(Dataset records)
::::
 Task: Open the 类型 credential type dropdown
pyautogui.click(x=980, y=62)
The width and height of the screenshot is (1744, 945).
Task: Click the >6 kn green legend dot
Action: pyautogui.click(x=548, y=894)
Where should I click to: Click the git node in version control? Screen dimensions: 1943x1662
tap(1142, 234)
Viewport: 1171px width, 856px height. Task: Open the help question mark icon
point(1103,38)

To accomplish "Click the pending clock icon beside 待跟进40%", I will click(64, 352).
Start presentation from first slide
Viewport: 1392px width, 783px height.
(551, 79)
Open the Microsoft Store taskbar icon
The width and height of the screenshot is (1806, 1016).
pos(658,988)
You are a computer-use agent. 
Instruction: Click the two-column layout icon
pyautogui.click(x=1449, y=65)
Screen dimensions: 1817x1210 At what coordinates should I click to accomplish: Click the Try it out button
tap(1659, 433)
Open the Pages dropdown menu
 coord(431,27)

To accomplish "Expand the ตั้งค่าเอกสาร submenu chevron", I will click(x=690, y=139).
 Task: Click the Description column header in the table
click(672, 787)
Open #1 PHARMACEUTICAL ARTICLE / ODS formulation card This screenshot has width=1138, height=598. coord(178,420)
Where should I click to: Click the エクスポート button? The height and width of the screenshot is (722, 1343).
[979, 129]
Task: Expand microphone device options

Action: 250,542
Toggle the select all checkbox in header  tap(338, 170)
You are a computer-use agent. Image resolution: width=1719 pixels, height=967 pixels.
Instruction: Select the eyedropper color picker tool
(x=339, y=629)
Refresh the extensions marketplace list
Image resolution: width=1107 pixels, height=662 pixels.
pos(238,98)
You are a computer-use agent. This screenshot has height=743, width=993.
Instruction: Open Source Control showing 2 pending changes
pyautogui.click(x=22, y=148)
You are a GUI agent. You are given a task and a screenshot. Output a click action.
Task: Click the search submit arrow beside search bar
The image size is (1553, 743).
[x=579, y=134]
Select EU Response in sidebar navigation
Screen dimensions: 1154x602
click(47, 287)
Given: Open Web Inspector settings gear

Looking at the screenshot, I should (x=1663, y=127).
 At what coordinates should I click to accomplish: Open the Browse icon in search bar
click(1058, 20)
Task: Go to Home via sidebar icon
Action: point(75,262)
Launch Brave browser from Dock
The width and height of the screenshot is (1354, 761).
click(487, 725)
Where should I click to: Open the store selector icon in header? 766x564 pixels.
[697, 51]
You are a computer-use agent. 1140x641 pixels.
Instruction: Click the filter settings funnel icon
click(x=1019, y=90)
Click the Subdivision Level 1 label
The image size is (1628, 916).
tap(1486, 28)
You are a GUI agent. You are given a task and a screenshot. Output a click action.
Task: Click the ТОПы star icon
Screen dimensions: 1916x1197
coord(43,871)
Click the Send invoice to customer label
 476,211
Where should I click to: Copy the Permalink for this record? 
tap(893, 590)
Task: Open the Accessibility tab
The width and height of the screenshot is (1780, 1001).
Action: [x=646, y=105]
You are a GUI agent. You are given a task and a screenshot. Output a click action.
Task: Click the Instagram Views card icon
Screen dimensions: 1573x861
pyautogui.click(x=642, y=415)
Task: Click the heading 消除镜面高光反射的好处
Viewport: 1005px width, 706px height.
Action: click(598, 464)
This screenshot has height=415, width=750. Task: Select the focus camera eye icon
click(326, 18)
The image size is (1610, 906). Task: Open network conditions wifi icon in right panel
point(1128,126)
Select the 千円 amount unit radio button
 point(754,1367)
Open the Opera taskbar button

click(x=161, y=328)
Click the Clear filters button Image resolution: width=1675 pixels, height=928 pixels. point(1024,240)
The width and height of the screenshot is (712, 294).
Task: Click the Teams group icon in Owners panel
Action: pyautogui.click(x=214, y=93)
::::
Exercise prompt — Return all of the data above verbatim.

Response area —
 Task: Open the 类型 credential type dropdown
pyautogui.click(x=980, y=62)
The width and height of the screenshot is (1744, 945).
Task: Click the >6 kn green legend dot
Action: pyautogui.click(x=548, y=894)
Where should I click to: Click the git node in version control? Screen dimensions: 1943x1662
tap(1142, 234)
Viewport: 1171px width, 856px height. Task: Open the help question mark icon
point(1103,38)

To accomplish "Click the pending clock icon beside 待跟进40%", I will click(64, 352).
Start presentation from first slide
Viewport: 1392px width, 783px height.
(551, 79)
Open the Microsoft Store taskbar icon
The width and height of the screenshot is (1806, 1016).
pos(658,988)
You are a computer-use agent. 
Instruction: Click the two-column layout icon
pyautogui.click(x=1449, y=65)
Screen dimensions: 1817x1210 At what coordinates should I click to accomplish: Click the Try it out button
tap(1659, 433)
Open the Pages dropdown menu
 coord(431,27)

To accomplish "Expand the ตั้งค่าเอกสาร submenu chevron", I will click(x=690, y=139).
 Task: Click the Description column header in the table
click(672, 787)
Open #1 PHARMACEUTICAL ARTICLE / ODS formulation card This screenshot has width=1138, height=598. coord(178,420)
Where should I click to: Click the エクスポート button? The height and width of the screenshot is (722, 1343).
[979, 129]
Task: Expand microphone device options

Action: 250,542
Toggle the select all checkbox in header  tap(338, 170)
You are a computer-use agent. Image resolution: width=1719 pixels, height=967 pixels.
Instruction: Select the eyedropper color picker tool
(x=339, y=629)
Refresh the extensions marketplace list
Image resolution: width=1107 pixels, height=662 pixels.
pos(238,98)
You are a computer-use agent. This screenshot has height=743, width=993.
Instruction: Open Source Control showing 2 pending changes
pyautogui.click(x=22, y=148)
You are a GUI agent. You are given a task and a screenshot. Output a click action.
Task: Click the search submit arrow beside search bar
The image size is (1553, 743).
[x=579, y=134]
Select EU Response in sidebar navigation
Screen dimensions: 1154x602
click(47, 287)
Given: Open Web Inspector settings gear

Looking at the screenshot, I should (x=1663, y=127).
 At what coordinates should I click to accomplish: Open the Browse icon in search bar
click(1058, 20)
Task: Go to Home via sidebar icon
Action: point(75,262)
Launch Brave browser from Dock
The width and height of the screenshot is (1354, 761).
click(487, 725)
Where should I click to: Open the store selector icon in header? 766x564 pixels.
[697, 51]
You are a computer-use agent. 1140x641 pixels.
Instruction: Click the filter settings funnel icon
click(x=1019, y=90)
Click the Subdivision Level 1 label
The image size is (1628, 916).
tap(1486, 28)
You are a GUI agent. You are given a task and a screenshot. Output a click action.
Task: Click the ТОПы star icon
Screen dimensions: 1916x1197
coord(43,871)
Click the Send invoice to customer label
 476,211
Where should I click to: Copy the Permalink for this record? 
tap(893, 590)
Task: Open the Accessibility tab
The width and height of the screenshot is (1780, 1001).
Action: [x=646, y=105]
You are a GUI agent. You are given a task and a screenshot. Output a click action.
Task: Click the Instagram Views card icon
Screen dimensions: 1573x861
pyautogui.click(x=642, y=415)
Task: Click the heading 消除镜面高光反射的好处
Viewport: 1005px width, 706px height.
Action: click(598, 464)
This screenshot has height=415, width=750. Task: Select the focus camera eye icon
click(326, 18)
The image size is (1610, 906). Task: Open network conditions wifi icon in right panel
point(1128,126)
Select the 千円 amount unit radio button
 point(754,1367)
Open the Opera taskbar button

click(x=161, y=328)
Click the Clear filters button Image resolution: width=1675 pixels, height=928 pixels. point(1024,240)
The width and height of the screenshot is (712, 294).
Task: Click the Teams group icon in Owners panel
Action: pyautogui.click(x=214, y=93)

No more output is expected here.